Dr. Colin Neill is associate professor of software engineering and systems engineering and Director of Engineering at Penn State’s School of Graduate Professional Studies. He earned his Ph.D. in software and systems engineering, M.Sc. in communication systems, and B.Eng. in electrical and electronic engineering from the University of Wales Swansea, United Kingdom.
At Penn State Dr. Neill is responsible for nationally-ranked graduate degree programs in software engineering, systems engineering, information science, and engineering management and is the founding director of the MPS in Data Analytics. He has extensive experience teaching both face-to-face and online, and is the author of over 70 research publications and two books.
We reached out to Dr. Neill to learn more about Pennsylvania State University’s online master’s degree programs in data analytics and business analytics. Read on to learn about the exciting projects their faculty are working on, the technical skills students will learn, and the best analytics websites and publications for students.
We designed the program to be meaningful to every analytics-focused professional. In the base program students can learn how to design and develop analytics systems to exploit the data deluge for their organizations, whatever the domain and application. For those specifically interested in the business domain the Business Analytics option allows for focused experiences in leveraging big data for corporate advantage. Regardless of the track taken, students have an opportunity to pursue their own interests in the elective courses, which means that the program is really applicable to everyone. Big data is everywhere, in every field, so really it behooves everyone to learn about it and learn how to exploit it.
Students will have a multitude of opportunities to work on real data. As a professionally-oriented program it is important that the student experience mimics real world scenarios closely, but on a more practical level, generating artificial data sets merely for academic purposes would be more burdensome and prone to error than using available data sets. A number of government agencies and institutions publish very large scale data sets, so we use those as sources whenever possible.
With a program drawing from three of the largest colleges at Penn State – the College of Engineering, the Smeal College of Business, and the Eberly College of Science – the array of data analytic projects our faculty work on is vast, from business analytics examples in marketing, finance and supply-chain, to engineering analytics examining things like product portfolios and system design. We also have faculty, utilizing their experiences and data from massively online open courses, working on education analytics to, amongst other things, better understand crowdsourcing in such educational settings. My own favorite example, however, is in using analytics to understand the co-evolution of complex systems and the organizations who develop and build them. We’re combining linguistic analysis with models of system evolution, system dynamics, and organizational behavior and the early results are fascinating – at least to me!

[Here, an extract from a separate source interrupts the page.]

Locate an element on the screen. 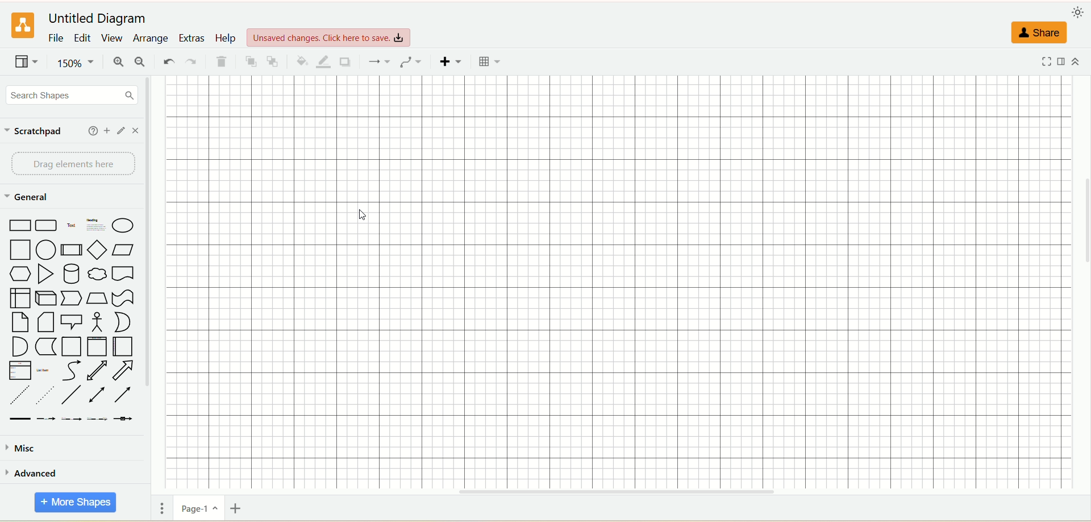  view is located at coordinates (27, 63).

There are different sets of technical skills a professional working in data science and analytics will need, depending on their domain and task. Our program is designed so that students can tailor their program to focus on the specific skills personal to their own development. So, for those looking to design and develop analytics systems we have courses focused on the information technology – large-scale databases and warehouses, and storage schemes and tools suited to unstructured data and large-scale data processing (Hadoop, MapReduce, NoSQL,etc.). For those interested in using analytics systems we have courses focused on the types of algorithms and techniques available as well as the tools that implement them (R, SPSS, etc.).
There are important skills beyond the technical too, though. When and how to use big data approaches– strategic thinking, critical thinking, and the balance one must strike in incorporating data-driven decision-making into the overall culture and values of an organization, for example. I think we do a great job in addressing these.
I always like to recommend professional societies and their activities and publications, because these are trustworthy sources with contemporary content from experts, both academic and industrial. Two of the more dominant organizations in these fields are the IEEE and INFORMS. The IEEE has Transaction on Big Data and INFORMS has Analytics magazine. Those are two great starting points.
Don’t hesitate! The need for data-savvy managers and technologists is huge and growing. While we are generating data at ever increasing rates, without analytics-skilled professionals we can do nothing of value with it. On the flip side, the value of the information, knowledge, and even wisdom we can uncover from that data is vast. Furthermore, there are opportunities to exploit in every imaginable field – healthcare, medicine, finance, marketing, engineering, transportation, social science, you name it.